• **What is expected**
Make an exact copy of the listing underneath, skipping each picture.

• **Data shown**
>>
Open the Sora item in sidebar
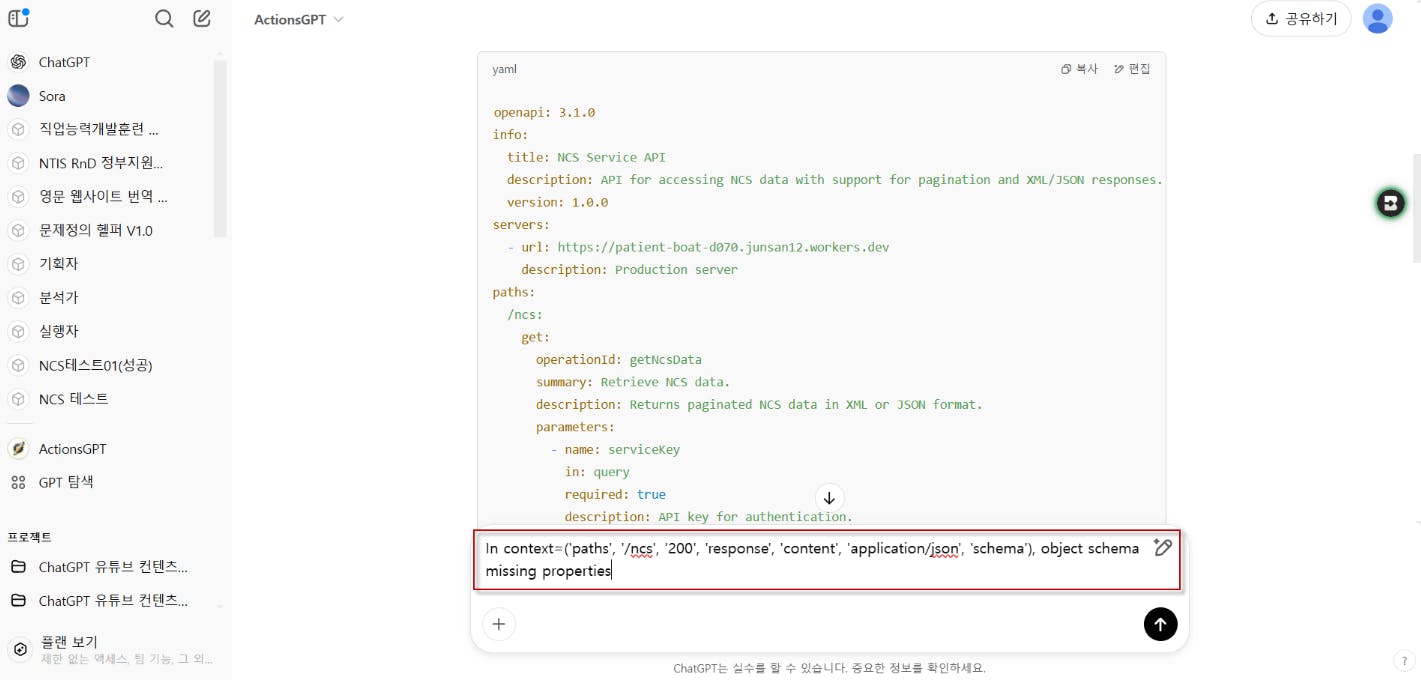Viewport: 1421px width, 693px height. click(52, 96)
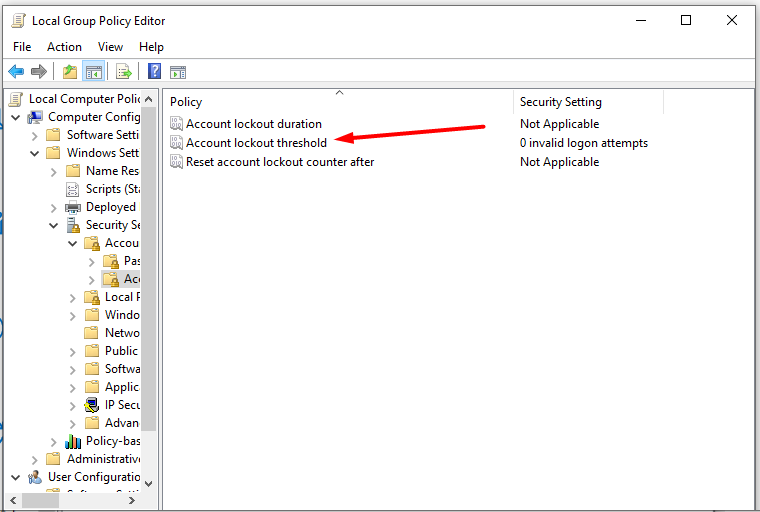Select Account lockout duration policy entry
The width and height of the screenshot is (760, 512).
tap(253, 124)
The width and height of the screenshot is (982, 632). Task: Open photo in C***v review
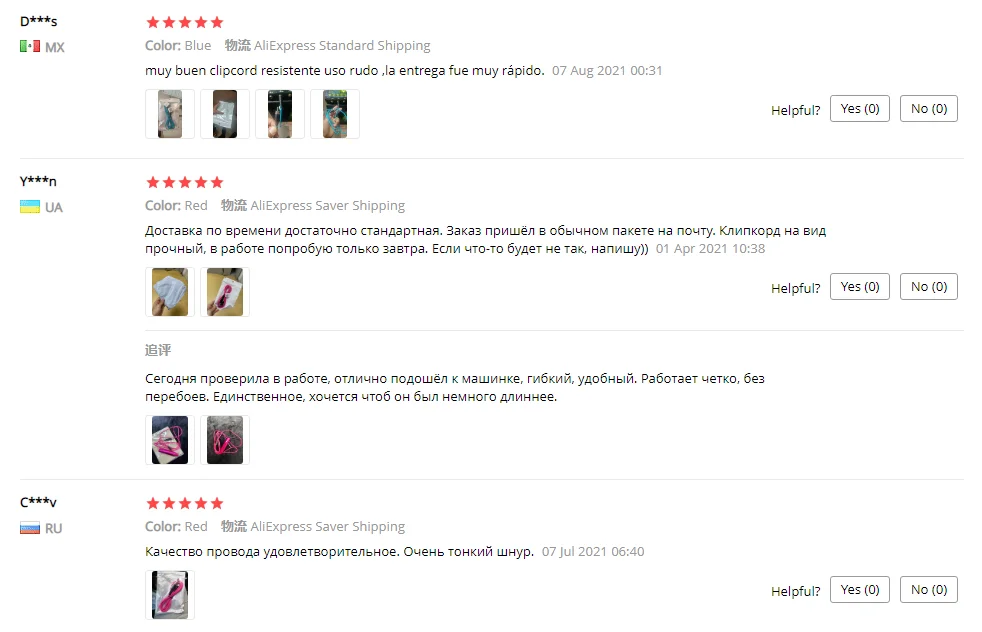click(x=170, y=595)
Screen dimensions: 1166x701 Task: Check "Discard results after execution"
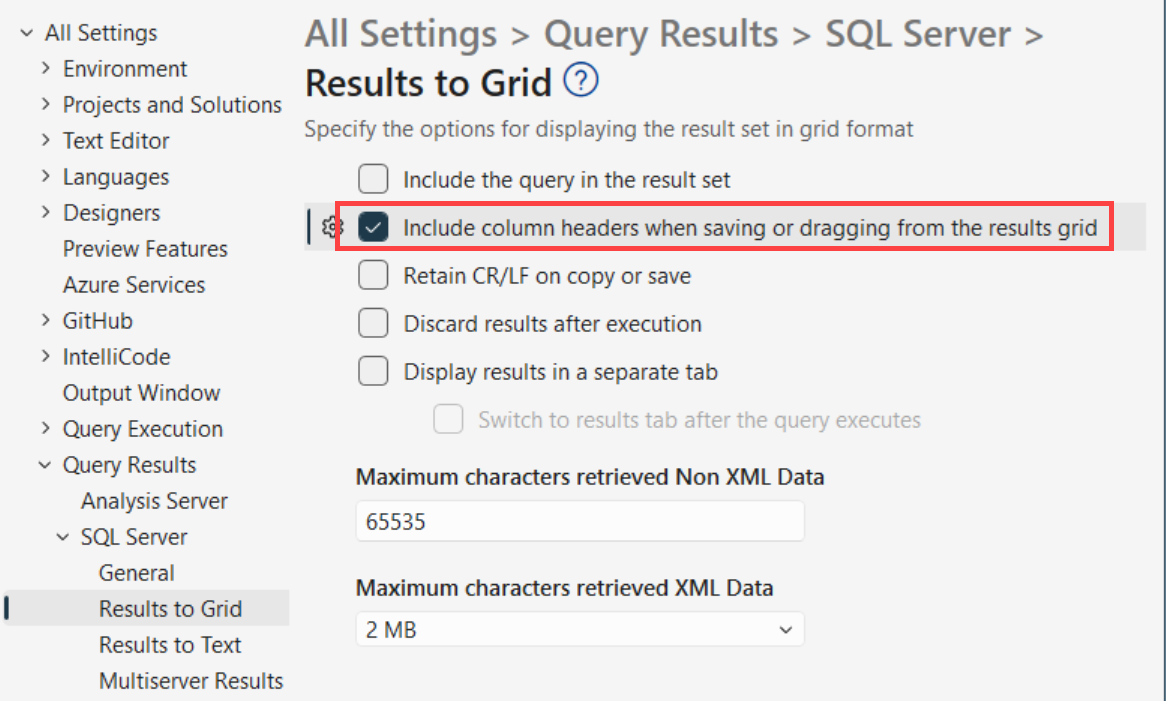click(373, 323)
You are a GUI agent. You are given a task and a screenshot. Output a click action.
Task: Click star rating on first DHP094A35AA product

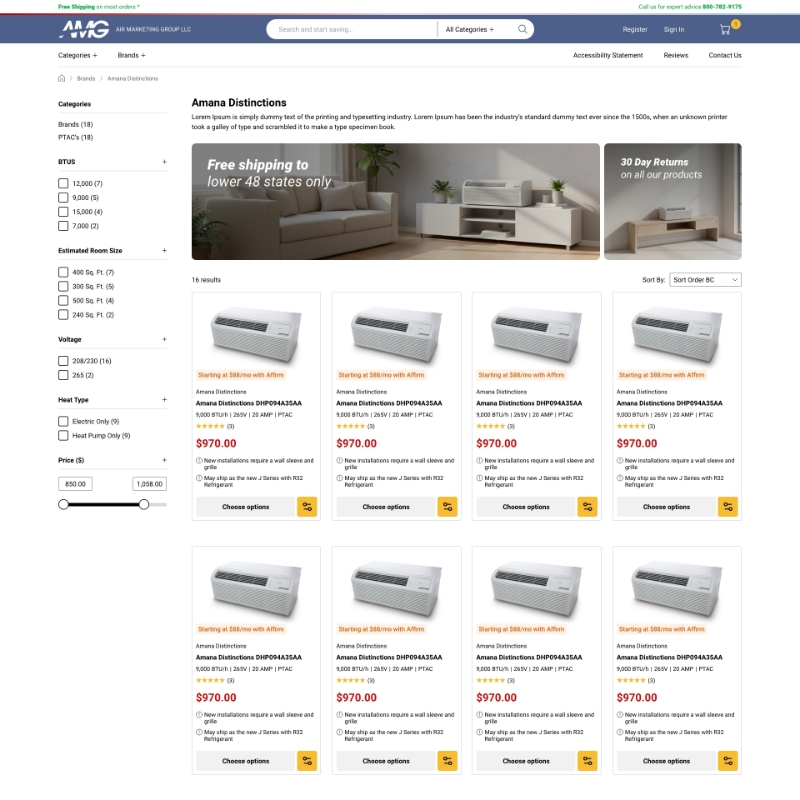[211, 425]
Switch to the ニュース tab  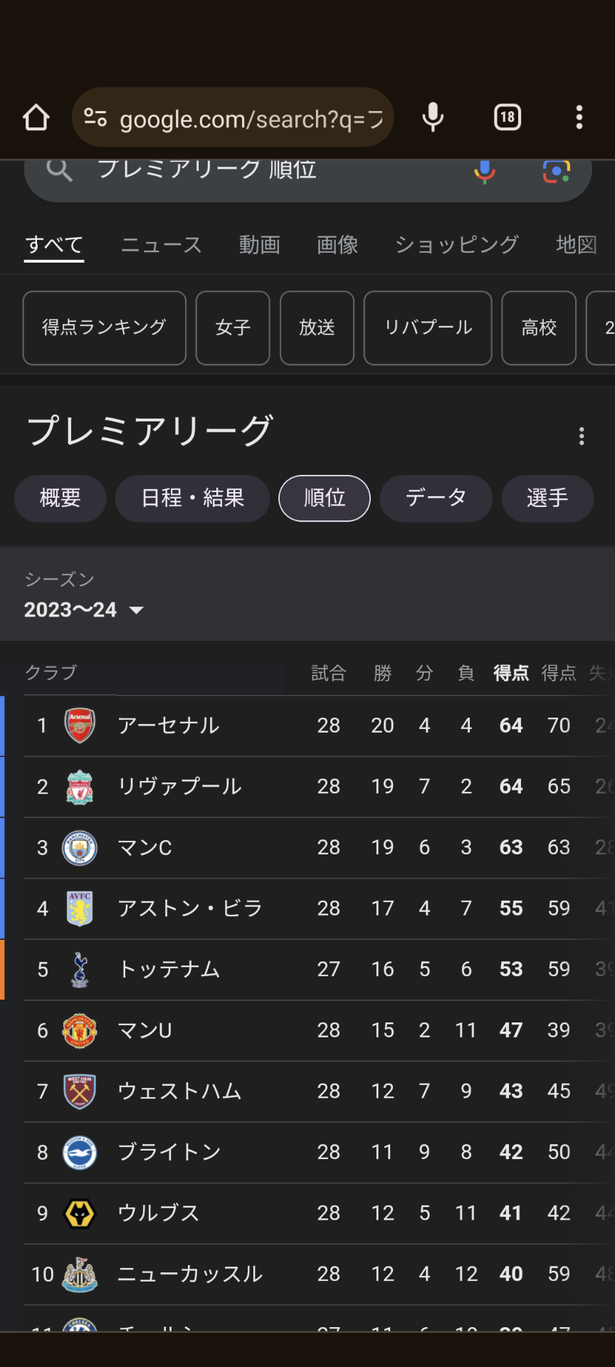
<<
• **Output for this task**
Open the Sora item in sidebar
Viewport: 1421px width, 693px height. click(52, 96)
Select Account lockout duration policy entry
The width and height of the screenshot is (760, 512).
tap(253, 124)
The width and height of the screenshot is (982, 632). Task: Open photo in C***v review
click(x=170, y=595)
Screen dimensions: 1166x701 Task: Check "Discard results after execution"
click(373, 323)
You are a GUI agent. You are given a task and a screenshot. Output a click action.
Task: Click star rating on first DHP094A35AA product

[211, 425]
Switch to the ニュース tab  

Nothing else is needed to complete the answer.